=== DATA LISTING ===

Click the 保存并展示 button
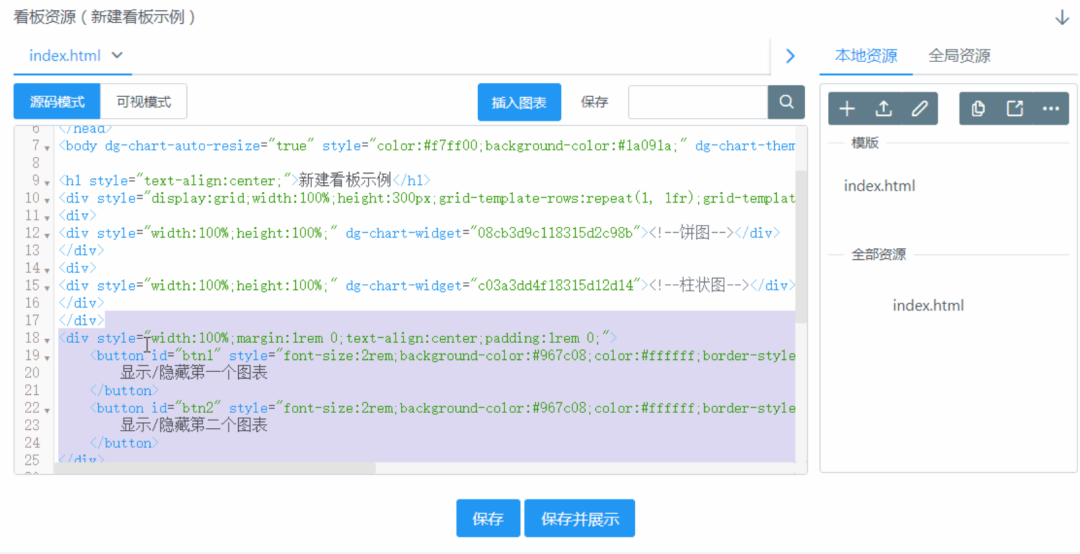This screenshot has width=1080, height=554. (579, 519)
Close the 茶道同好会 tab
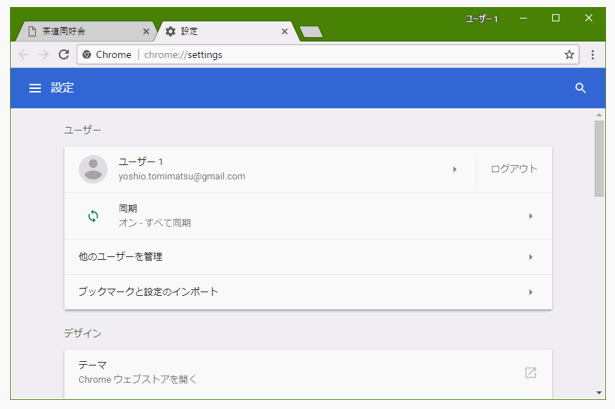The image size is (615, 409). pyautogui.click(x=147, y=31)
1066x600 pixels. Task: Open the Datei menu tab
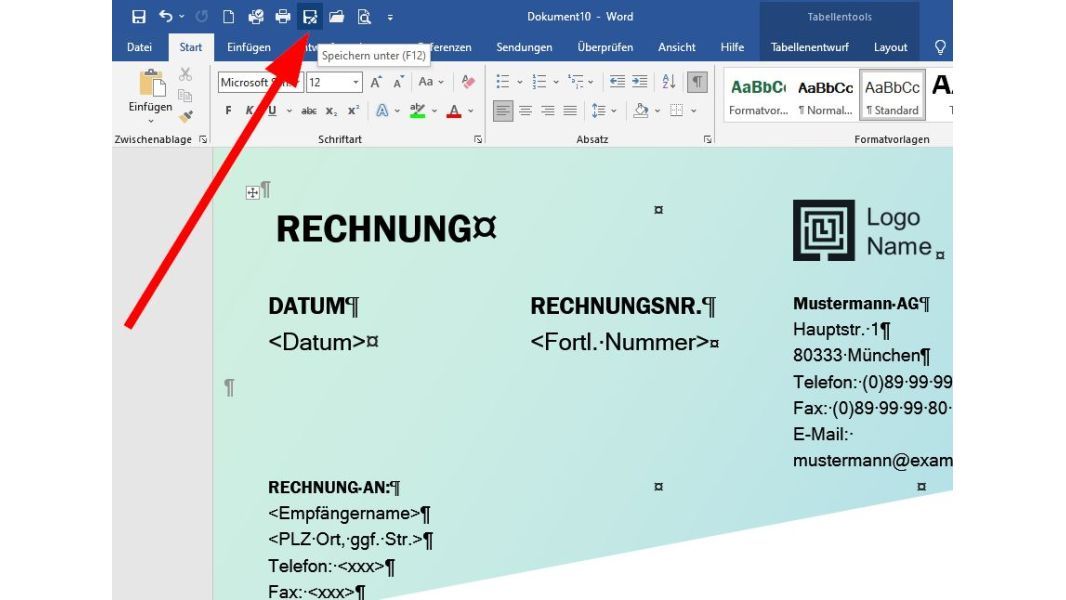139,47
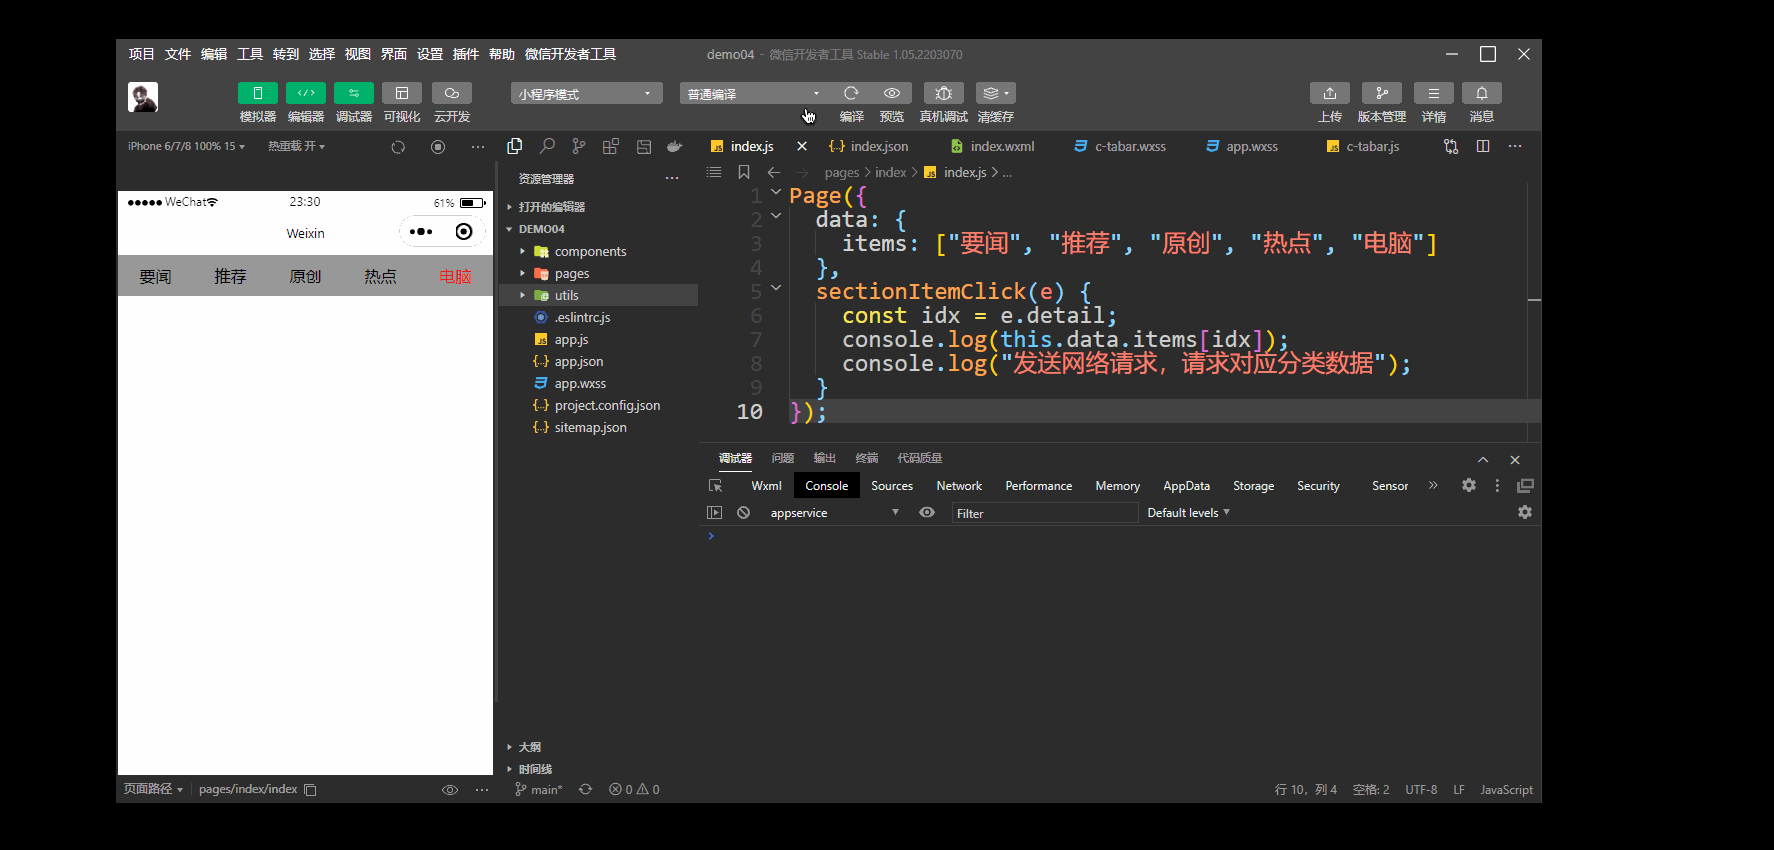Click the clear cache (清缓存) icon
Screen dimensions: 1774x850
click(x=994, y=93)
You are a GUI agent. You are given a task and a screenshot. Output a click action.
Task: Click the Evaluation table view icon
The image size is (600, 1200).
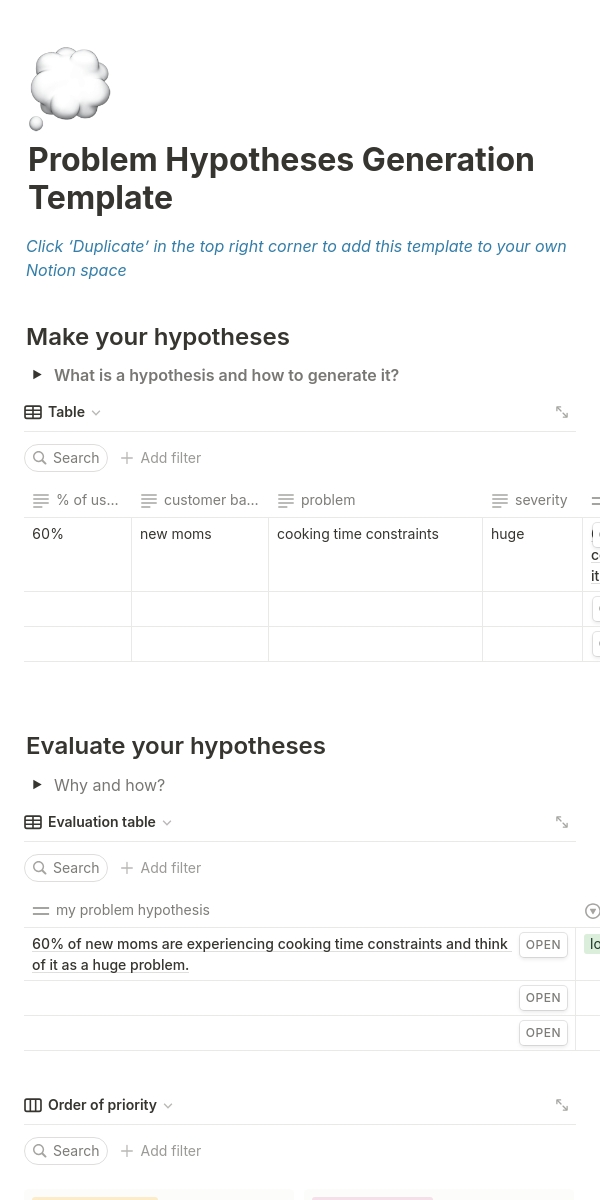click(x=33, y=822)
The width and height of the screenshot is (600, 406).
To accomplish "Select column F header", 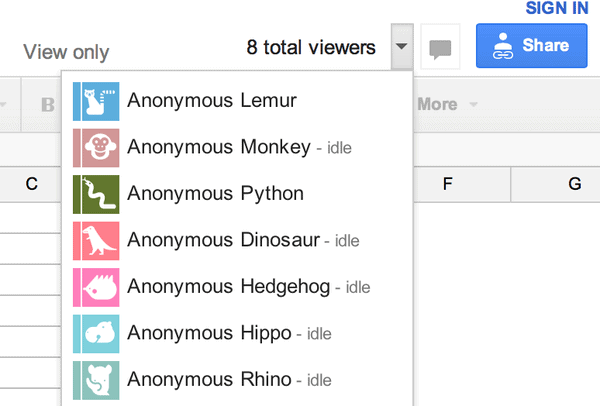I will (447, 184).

===

## BRIEF
Given the listing above, repeat exactly the lines starting at the one with "Close the 茶道同好会 tab" and ending at the one with "You are a GUI", inclusive, excluding pictures.

## EXERCISE RESULT
Close the 茶道同好会 tab
The image size is (615, 409). pyautogui.click(x=147, y=31)
1066x600 pixels. Task: Open the Datei menu tab
139,47
Click the clear cache (清缓存) icon
Screen dimensions: 1774x850
click(x=994, y=93)
You are a GUI agent. You are given a task and a screenshot. Output a click action.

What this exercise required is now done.